Caminaba de la mano de su hijo y murió al recibir un tiro en la cabeza

Sospechan que la mujer pudo haber quedado en medio de una pelea entre narcos. El nene, de 6 años, se salvó.


Alejandra Almirón (35) salió de su casa para ir a misa en una iglesia evangélica el domingo a las 18.30. La acompañaba su hijo Sebastián, de 6 años, que terminó presenciando una tragedia: su mamá fue alcanzada por un balazo que le impactó en la cabeza y la mató en el acto. La mujer cayó a su lado, en medio de la calle 4 y Facundo Quiroga. Ambos habrían quedado en medio de una pelea entre dos bandas narco de Barrio Obrero, en Lomas de Zamora, al sur del Conurbano.

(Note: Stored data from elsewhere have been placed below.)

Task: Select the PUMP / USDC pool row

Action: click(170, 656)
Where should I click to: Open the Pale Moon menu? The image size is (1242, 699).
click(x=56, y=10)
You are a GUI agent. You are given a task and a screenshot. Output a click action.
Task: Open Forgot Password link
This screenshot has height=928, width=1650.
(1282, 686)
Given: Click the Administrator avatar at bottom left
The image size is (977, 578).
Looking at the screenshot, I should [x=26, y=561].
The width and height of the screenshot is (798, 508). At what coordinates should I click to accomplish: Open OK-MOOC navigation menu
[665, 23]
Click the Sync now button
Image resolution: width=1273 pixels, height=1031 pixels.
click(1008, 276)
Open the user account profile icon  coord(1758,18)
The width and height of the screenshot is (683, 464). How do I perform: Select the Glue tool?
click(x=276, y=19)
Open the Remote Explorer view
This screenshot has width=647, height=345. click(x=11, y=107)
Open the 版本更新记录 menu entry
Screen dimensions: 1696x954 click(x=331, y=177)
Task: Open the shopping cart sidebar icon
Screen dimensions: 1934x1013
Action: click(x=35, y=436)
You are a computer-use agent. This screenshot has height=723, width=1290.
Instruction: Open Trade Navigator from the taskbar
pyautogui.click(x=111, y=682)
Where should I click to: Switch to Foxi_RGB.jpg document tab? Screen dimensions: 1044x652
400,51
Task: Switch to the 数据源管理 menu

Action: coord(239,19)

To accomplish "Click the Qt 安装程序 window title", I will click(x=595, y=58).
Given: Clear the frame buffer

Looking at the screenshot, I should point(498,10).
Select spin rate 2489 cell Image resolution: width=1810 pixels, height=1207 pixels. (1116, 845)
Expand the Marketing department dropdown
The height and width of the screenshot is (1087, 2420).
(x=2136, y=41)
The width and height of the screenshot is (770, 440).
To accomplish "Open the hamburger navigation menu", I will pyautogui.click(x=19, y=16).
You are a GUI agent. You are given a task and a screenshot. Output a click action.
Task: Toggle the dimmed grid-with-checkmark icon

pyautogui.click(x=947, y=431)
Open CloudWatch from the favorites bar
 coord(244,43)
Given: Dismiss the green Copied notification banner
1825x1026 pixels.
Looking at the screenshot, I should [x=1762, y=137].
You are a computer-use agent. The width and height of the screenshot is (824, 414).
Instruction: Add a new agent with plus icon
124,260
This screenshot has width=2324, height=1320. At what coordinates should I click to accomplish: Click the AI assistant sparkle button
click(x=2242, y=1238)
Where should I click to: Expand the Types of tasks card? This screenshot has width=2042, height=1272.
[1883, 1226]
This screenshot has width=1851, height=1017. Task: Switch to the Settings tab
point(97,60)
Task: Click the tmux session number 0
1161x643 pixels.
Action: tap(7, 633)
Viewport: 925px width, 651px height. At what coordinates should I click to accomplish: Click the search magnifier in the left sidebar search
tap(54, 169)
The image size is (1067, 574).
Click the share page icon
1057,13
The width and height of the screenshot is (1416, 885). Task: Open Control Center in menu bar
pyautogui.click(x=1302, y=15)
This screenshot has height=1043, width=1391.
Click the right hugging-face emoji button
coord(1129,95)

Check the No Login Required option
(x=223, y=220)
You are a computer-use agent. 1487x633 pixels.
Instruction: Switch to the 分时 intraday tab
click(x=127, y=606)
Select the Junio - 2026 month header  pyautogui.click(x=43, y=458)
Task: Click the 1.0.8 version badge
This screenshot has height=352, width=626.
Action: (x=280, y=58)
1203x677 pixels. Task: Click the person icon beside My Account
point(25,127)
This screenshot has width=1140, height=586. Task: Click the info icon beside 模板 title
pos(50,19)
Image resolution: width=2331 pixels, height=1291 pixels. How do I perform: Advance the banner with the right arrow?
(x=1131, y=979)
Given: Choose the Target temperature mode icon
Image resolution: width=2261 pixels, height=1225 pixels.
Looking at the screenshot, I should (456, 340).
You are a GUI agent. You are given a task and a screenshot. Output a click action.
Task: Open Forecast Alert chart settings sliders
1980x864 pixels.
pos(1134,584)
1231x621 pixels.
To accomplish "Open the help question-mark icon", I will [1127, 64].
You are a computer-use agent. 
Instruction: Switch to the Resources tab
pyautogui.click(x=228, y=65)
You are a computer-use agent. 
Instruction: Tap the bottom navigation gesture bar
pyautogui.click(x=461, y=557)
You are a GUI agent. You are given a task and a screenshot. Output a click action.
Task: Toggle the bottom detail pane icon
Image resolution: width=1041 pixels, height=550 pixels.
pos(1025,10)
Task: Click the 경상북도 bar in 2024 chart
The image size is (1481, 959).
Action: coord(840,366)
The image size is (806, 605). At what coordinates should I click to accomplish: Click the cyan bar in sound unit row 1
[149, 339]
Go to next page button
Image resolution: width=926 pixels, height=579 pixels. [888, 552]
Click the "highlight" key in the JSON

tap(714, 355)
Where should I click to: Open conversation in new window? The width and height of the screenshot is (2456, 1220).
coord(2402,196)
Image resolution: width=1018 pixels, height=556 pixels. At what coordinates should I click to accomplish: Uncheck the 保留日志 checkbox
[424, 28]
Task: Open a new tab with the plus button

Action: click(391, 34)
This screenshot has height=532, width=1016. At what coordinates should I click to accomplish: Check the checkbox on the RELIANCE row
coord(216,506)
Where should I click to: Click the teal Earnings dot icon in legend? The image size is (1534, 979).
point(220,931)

Hasta ahora nadie sabe exactamente quién tiró ni de dónde salió el disparo. No se vieron corridas ni gritos previos, según los testigos. Para los investigadores fue una “bala perdida”, pero los vecinos de una de las zonas más calientes del Gran Buenos Aires saben de las disputas territoriales y que los tiroteos entre bandas ocurren a cualquier hora.

“Hace unos meses había pasado lo mismo: salieron por la calle a los tiros y nos tuvimos que esconder abajo de la mesa porque las balas entraban a la casa de Alejandra”, contó Ruth Almirón, la hermana de la víctima, que presenció ese ataque.

La mujer era ama de casa y trabajaba eventualmente limpiando departamentos en edificios porteños. Tenía dos hijos, el que la acompañaba, y Benjamín, de 4 años. Su marido es portero y el domingo por la tarde fue quien la llevó al Hospital Alende para que intentaran salvarla.

“Mi hermana iba caminando por Facundo Quiroga, a dos cuadras de la casa. Se cruzó con un vecino y lo saludó. Ahí escucharon el tiro, mi hermana cayó y este hombre salió corriendo, agarró al nene y lo metió en la casa para protegerlo. Cuando volvió mi hermana estaba inconsciente”, relató Ruth al diario Clarín. Y agregó: “Los vecinos fueron a llamar a mi cuñado y él la cargó, pidió ayuda y cuando la llevó al hospital ya estaba muerta”.

Los vecinos aseguran que “la Policía no entra al barrio” y que “las bandas narco actúan impunemente” en esta zona de la periferia lomense, uno de los lugares más pobres y postergados del Conurbano.

Al cierre de esta edición la UFI N°1, a cargo de José Luis Juárez, intentaba determinar quién disparó y tomaba testimonio a los testigos del hecho para identificarlo. Allí no hay asfalto, ni cámaras de vigilancia.

“Yo lo que quiero es que se sepa la verdad y que haya justicia. A uno no le pueden arrancar a una persona de esta manera”, concluyó Ruth.